Ramos called it an amazing experience sailing into Newport Harbor.
“Being able to sail again alone was extremely liberating,” he said. “Being alone on the water has completely changed my life and I was really gripped by the regatta virus.”
In 2014, Ramos was recognized together with Aleef Mahmud for leading an RIT team in the development and manufacture of a tailor-made steering and seating system for Ramos. They were later recognized by Community Boating in Boston as part of the Cheers4 Chairs campaign for building a Universal Skipper’s Seat, a version of the same system that could adapt to users of different sizes.
“For our collaboration, we were honored with the Old Pulteney Maritime Heroes Award for ‘exceptional progress in empowering all members of the sailing community,'” said Ramos.
A turn for the worse
Ramos said he actually bought the sonar sailboat from Burhans and campaigned to compete in the Paralympics, but then learned that he had stage 3 bladder cancer. Although he had an operation to remove his bladder, Ramos was given 6-12 months to live a year later.
“I went to the hospice,” he says.
But eight months after his stay, Ramos was neither sick nor dying, but he was severely depressed.
“I was preparing to die and I wasn’t dying,” he said. “It took a good year to get that out.”
During this time, Ramos lost his dominant right arm significantly, which meant that he could no longer sail with the crank control. He also moved to Marblehead where his frustration grew.
“I couldn’t sail, and even if I could, I wouldn’t have access to sailing in Marblehead,” he said.
Although Ramos would find another way to sail, with a swallow-and-puff method and a place to sail in Boston, sailing in Marblehead was still impossible. Even if he could go down a gangway, most of them had no bridge slab below, just a steep step down. Some don’t have a bridge at the top. And there is no access to floats or an elevator to help him get on a boat.
Until recently, there was a small fleet of eight feet resting at Marblehead until they were told they would not be able to compete in a national regatta due to the lack of ADA access.
“They left town and went to Rockport,” said Ramos, adding, “We were told that we would not be able to attend race week due to a lack of ADA facilities.”
Ramos was quick to tell Souza during a meeting of the Ports and Water Committee Monday that he appreciated everything he was doing to make the waterfront accessible. But he also admits that it is not enough.
Ramos said a proposal from James Aston and Jocelyn Cook to Harbors and Water for a community boating center in Parkers Boatyard might solve the problem, but the board hasn’t even discussed the proposal.
Board members said Monday they were ready to schedule a future meeting to discuss the idea but were not confident that it would be implemented.
Follow Cook and Ashton’s efforts at https://www.mhdboating.org/.
“My dream is to have the Chandler Hovey Disabled Clinic and Regatta,” said Ramos.
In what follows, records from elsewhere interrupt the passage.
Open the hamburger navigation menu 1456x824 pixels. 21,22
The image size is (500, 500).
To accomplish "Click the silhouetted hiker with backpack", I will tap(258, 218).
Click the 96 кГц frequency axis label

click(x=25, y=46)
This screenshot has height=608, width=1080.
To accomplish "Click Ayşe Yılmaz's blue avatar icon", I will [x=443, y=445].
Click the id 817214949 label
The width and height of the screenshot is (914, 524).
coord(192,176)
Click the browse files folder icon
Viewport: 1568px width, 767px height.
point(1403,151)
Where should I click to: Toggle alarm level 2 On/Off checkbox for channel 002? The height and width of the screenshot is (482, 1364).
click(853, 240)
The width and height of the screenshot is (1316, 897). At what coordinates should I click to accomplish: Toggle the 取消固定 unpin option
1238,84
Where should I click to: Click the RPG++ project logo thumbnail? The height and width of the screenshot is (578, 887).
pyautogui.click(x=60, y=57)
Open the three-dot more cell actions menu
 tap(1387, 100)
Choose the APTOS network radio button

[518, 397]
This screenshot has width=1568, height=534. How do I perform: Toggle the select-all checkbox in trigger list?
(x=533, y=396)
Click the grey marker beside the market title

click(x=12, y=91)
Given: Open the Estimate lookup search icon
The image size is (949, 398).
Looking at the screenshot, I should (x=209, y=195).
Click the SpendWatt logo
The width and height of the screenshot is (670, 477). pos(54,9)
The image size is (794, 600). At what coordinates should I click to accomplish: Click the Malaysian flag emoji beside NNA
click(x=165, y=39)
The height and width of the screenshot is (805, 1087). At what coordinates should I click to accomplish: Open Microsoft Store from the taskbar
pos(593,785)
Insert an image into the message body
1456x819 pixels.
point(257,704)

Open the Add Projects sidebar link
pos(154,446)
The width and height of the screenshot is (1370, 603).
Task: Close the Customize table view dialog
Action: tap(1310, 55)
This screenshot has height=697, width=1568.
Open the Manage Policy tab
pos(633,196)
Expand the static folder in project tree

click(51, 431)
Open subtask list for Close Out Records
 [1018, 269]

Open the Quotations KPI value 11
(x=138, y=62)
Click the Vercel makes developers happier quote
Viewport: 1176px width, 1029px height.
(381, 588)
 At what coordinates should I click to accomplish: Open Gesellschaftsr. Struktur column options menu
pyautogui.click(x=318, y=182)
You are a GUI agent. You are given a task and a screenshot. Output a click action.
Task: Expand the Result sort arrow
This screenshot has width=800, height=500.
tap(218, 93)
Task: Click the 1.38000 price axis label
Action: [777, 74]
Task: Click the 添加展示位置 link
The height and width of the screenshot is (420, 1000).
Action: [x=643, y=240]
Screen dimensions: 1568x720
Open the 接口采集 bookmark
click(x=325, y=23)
Chandler Hovey was a lifelong sailor despite being diagnosed with multiple sclerosis. In 1995, the national trophy for the disabled, the Independence Cup, was named in his honor.
And he could do so with an accessibility like that offered in the proposed community boating center, Ramos said. He admits there are issues with the site, but there are known issues with the city that could be resolved.
“People learn to sail at a community sailing center and buy their first boat and need a place to hold it,” he said. “Parkers could offer it all.”
Ramos argues that it’s not just about accessibility either.
“Three-quarters of Marblehead – unless you’re a member of a yacht club or you’re lucky enough to have a berth and you have to wait 20 years for that – don’t have public access,” he said. “Nantucket even has a community sailing center … there’s no such thing here, unless families are part of a yacht club.”